After 30 years of being out of raising pigeons, I'm retiring and want to start again. My first step is trying to get the book,The Pigeon, by Wendell Levi. Any other suggestions will be appriciated. Thank, Gary


----------



## Lovebirds (Sep 6, 2002)

Gary said:


> After 30 years of being out of raising pigeons, I'm retiring and want to start again. My first step is trying to get the book,The Pigeon, by Wendell Levi. Any other suggestions will be appriciated. Thank, Gary


Watch E-bay. They have them on there sometimes. I have the book and it's a good one but a bit out dated. You can still order it too from the pigeon supply places. There are some good newer ones out there. I would suggest "The Flying Vet’s Pigeon Health & Management" by Colin Walker and/or "A Veterinary Approach To Pigeon Health" by David Marx. That first book has LOTS of info and LOTS of good pics of pigeons with different ailments. If I could only have one book, that would be it.
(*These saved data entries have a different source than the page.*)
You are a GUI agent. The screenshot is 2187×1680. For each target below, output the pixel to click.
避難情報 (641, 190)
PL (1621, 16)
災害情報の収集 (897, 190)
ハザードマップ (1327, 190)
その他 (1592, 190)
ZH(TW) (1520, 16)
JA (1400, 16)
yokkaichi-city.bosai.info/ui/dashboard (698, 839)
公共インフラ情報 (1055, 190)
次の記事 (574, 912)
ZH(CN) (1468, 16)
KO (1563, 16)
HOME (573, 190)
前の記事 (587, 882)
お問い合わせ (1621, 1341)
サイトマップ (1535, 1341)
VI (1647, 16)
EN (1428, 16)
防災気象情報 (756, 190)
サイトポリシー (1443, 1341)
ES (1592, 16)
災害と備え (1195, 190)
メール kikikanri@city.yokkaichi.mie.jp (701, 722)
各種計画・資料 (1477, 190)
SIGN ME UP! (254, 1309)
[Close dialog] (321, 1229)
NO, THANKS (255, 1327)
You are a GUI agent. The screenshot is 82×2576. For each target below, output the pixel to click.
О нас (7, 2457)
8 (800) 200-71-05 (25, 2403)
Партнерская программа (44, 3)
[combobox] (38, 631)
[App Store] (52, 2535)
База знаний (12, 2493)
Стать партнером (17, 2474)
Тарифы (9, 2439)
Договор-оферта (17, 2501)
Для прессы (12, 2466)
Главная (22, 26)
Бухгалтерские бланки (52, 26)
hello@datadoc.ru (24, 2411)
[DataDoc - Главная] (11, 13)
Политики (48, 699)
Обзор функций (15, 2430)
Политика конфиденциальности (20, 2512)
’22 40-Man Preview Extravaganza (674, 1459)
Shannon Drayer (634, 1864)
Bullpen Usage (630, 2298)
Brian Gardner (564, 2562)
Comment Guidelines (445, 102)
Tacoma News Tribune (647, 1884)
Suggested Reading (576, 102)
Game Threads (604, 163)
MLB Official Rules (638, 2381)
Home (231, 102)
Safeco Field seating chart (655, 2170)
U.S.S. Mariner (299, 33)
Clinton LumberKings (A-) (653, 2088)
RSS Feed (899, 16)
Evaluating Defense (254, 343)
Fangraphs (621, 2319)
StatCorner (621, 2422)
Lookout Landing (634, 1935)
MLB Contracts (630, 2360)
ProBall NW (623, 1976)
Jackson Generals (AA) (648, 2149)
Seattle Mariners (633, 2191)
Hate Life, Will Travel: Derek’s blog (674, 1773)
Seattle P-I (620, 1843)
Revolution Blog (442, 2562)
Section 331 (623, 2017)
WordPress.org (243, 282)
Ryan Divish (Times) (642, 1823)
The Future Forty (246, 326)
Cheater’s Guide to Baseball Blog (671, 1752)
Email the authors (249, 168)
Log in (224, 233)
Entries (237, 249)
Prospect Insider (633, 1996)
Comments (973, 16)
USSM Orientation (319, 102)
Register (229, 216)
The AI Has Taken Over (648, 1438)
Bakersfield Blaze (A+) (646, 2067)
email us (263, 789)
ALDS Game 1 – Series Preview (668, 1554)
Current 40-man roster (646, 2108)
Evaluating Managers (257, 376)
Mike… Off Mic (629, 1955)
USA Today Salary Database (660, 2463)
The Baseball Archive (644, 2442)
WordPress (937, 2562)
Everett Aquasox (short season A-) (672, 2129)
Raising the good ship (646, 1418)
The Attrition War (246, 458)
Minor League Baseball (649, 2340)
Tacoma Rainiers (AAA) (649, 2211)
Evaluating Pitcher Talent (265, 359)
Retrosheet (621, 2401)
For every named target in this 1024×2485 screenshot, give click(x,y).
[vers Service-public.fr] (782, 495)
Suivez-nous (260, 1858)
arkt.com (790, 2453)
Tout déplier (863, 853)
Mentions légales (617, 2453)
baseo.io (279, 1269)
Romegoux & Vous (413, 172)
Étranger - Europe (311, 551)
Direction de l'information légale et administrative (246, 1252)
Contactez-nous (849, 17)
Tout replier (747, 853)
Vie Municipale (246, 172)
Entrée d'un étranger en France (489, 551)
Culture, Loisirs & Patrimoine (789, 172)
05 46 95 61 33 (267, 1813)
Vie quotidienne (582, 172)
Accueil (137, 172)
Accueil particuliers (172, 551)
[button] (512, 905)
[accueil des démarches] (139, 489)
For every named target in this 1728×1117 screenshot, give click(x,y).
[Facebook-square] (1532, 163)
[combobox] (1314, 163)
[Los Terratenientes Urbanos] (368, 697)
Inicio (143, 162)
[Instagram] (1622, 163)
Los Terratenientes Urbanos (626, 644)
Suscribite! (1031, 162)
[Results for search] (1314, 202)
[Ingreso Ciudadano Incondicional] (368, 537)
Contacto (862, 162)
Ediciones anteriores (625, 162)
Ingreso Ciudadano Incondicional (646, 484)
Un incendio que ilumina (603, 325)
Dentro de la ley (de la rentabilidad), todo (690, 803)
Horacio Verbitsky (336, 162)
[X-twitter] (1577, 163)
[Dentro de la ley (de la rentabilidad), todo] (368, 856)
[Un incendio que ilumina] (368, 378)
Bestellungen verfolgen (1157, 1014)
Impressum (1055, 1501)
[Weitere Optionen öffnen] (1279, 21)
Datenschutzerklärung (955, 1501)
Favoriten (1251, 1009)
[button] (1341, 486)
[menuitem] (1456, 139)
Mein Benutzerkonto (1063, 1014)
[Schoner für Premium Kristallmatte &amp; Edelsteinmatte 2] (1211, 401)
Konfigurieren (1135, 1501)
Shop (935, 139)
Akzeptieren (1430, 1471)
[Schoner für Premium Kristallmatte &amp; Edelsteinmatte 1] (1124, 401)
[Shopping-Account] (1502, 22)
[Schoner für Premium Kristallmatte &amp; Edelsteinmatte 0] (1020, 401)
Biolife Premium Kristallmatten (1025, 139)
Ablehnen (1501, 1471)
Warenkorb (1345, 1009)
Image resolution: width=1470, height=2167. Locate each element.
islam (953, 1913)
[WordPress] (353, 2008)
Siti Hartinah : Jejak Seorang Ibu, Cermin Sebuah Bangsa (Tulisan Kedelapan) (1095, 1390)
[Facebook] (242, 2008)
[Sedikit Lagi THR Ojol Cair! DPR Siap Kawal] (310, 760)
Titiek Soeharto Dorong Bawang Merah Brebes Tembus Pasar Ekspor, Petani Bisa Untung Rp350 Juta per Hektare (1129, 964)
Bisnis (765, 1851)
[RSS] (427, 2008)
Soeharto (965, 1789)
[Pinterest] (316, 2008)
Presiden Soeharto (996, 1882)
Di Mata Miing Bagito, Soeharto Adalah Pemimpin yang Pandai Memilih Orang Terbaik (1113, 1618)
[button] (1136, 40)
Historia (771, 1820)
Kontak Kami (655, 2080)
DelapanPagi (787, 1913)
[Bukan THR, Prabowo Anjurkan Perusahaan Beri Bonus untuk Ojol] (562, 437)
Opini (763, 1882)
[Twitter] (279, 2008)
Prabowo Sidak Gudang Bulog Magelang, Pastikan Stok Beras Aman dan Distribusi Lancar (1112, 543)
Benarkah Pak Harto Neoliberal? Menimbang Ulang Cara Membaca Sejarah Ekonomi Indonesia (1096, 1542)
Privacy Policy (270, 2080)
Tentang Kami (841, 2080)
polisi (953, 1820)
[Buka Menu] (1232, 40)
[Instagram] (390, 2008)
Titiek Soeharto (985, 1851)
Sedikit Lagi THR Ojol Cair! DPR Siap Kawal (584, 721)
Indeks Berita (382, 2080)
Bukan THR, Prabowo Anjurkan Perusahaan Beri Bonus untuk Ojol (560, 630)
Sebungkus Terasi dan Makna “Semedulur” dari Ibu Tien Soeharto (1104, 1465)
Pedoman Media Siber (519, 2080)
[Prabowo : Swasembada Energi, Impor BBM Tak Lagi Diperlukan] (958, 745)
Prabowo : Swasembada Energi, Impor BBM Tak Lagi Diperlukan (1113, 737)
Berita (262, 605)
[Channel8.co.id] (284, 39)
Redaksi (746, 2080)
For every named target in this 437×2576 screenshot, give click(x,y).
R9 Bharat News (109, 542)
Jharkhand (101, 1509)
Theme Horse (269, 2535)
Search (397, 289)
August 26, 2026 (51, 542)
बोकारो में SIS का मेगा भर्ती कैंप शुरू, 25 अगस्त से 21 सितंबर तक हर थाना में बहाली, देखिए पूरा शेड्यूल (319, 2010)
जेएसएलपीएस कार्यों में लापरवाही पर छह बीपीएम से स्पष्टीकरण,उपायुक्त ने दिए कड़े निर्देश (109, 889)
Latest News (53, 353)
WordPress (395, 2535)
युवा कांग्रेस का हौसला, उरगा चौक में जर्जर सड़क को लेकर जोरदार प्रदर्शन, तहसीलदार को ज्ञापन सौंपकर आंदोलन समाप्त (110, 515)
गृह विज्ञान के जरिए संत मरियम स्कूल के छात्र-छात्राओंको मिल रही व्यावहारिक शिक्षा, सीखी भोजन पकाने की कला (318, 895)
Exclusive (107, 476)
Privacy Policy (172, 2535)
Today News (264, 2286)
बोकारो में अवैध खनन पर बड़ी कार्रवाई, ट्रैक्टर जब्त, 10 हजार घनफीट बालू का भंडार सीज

All of these can be bought at Foys.
http://www.foyspigeonsupplies.com/


----------



## Pete Jasinski (Jan 2, 2005)

It's available at these two sites...
http://www.amazon.com/gp/product/0910876010/102-5999877-7755326?v=glance&n=283155

http://www.strombergschickens.com/books/pigeons_books.htm


----------



## pdpbison (Mar 15, 2005)

Hi Gary, 

Yup..."e-bay" and "Amazon.com" are good choises when looking for certain Books...

Good luck...!


Phil
Las Vegas


----------



## george simon (Feb 28, 2006)

*The Pigeon*

HI GARY, I just came across your post the book can be bought at JEDDS PIGEON SUPPLY, the cost is 75 dollars. www.jedds.com GEORGE


----------



## Gary (Jul 13, 2006)

*The Pigeon*

Thanks everone. Got a copy from e-Bay. Gary


----------